— Begin Information supplied —
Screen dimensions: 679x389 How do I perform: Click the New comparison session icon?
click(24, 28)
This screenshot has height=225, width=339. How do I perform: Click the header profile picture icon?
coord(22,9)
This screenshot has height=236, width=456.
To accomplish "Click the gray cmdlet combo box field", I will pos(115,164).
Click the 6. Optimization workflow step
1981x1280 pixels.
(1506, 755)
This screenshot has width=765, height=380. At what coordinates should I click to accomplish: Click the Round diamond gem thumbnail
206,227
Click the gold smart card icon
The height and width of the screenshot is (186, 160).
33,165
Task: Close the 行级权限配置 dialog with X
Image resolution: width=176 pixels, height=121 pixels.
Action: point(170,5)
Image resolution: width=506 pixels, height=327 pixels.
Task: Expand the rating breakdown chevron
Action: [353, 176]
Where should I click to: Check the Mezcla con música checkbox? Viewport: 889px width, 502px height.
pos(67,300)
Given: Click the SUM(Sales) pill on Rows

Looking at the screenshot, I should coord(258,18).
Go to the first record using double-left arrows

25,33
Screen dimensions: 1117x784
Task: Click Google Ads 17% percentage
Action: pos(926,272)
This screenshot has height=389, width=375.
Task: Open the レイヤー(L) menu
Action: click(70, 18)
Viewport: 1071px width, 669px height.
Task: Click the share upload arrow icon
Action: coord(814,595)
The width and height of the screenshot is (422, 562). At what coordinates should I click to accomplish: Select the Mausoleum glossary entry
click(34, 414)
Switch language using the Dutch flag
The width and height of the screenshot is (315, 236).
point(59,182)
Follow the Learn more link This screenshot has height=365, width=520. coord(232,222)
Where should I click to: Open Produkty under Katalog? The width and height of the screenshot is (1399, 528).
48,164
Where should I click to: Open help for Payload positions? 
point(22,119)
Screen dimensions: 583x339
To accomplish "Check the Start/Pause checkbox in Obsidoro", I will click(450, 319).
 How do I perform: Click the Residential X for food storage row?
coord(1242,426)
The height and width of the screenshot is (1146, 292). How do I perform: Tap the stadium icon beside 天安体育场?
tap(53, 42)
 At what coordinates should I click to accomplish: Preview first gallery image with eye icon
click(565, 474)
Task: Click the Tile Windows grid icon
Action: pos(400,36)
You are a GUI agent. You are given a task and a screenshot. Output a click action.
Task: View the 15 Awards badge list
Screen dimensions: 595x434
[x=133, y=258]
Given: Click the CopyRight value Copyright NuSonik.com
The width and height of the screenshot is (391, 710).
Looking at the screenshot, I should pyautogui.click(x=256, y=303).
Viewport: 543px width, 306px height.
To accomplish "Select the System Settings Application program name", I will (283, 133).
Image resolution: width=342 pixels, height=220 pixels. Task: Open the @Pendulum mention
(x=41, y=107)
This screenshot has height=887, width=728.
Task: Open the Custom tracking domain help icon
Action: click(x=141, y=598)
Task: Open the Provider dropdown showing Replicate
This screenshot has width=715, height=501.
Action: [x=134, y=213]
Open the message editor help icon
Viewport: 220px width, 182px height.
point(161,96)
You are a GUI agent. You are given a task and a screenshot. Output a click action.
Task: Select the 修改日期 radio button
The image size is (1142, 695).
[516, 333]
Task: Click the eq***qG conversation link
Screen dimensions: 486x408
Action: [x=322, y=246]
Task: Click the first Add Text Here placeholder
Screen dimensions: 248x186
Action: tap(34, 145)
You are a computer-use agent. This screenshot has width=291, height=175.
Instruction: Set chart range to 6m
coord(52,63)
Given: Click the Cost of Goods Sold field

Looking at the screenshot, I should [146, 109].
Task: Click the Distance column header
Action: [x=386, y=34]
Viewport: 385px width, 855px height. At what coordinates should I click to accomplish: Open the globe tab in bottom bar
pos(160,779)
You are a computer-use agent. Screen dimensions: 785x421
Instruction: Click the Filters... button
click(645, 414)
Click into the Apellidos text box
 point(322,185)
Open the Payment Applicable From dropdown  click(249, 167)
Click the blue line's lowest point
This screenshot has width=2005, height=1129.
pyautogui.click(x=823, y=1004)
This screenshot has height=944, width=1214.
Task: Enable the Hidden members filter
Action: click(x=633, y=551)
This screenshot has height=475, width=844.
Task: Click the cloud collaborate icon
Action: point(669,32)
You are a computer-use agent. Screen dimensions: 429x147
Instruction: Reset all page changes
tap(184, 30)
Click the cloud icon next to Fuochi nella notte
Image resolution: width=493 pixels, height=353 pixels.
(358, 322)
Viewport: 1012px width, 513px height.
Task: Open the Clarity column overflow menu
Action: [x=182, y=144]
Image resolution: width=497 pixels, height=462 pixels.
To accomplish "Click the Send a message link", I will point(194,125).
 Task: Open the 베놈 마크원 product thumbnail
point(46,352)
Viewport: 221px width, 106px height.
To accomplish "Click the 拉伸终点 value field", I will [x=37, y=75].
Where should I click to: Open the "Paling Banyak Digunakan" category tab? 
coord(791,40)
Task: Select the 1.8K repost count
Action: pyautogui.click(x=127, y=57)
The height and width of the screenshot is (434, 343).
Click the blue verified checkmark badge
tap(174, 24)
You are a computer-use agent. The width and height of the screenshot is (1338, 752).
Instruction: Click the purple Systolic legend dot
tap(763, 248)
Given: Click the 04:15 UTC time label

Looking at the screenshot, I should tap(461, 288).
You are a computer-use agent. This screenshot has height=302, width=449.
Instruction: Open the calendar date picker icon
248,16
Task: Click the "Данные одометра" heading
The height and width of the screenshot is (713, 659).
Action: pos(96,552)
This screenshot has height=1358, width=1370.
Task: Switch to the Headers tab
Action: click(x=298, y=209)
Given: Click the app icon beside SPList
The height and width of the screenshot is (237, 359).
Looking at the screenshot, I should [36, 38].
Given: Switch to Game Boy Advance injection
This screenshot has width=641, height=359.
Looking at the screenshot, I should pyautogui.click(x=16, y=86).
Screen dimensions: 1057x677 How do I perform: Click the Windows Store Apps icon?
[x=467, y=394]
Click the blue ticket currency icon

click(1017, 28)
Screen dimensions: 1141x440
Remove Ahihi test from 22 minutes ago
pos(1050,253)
— End Information supplied —
Switch "Apellidos" to "Nombre" in the stretch from the line containing "Image resolution: width=342" through the line containing "point(322,185)". Return only those lines, with nothing else changed.

> _Exercise answer_
Image resolution: width=342 pixels, height=220 pixels. Task: Open the @Pendulum mention
(x=41, y=107)
This screenshot has height=887, width=728.
Task: Open the Custom tracking domain help icon
Action: click(x=141, y=598)
Task: Open the Provider dropdown showing Replicate
This screenshot has width=715, height=501.
Action: [x=134, y=213]
Open the message editor help icon
Viewport: 220px width, 182px height.
point(161,96)
You are a GUI agent. You are given a task and a screenshot. Output a click action.
Task: Select the 修改日期 radio button
The image size is (1142, 695).
[516, 333]
Task: Click the eq***qG conversation link
Screen dimensions: 486x408
Action: [x=322, y=246]
Task: Click the first Add Text Here placeholder
Screen dimensions: 248x186
Action: tap(34, 145)
You are a computer-use agent. This screenshot has width=291, height=175.
Instruction: Set chart range to 6m
coord(52,63)
Given: Click the Cost of Goods Sold field

Looking at the screenshot, I should [146, 109].
Task: Click the Distance column header
Action: [x=386, y=34]
Viewport: 385px width, 855px height. At what coordinates should I click to accomplish: Open the globe tab in bottom bar
pos(160,779)
You are a computer-use agent. Screen dimensions: 785x421
Instruction: Click the Filters... button
click(645, 414)
Click into the Nombre text box
 point(322,185)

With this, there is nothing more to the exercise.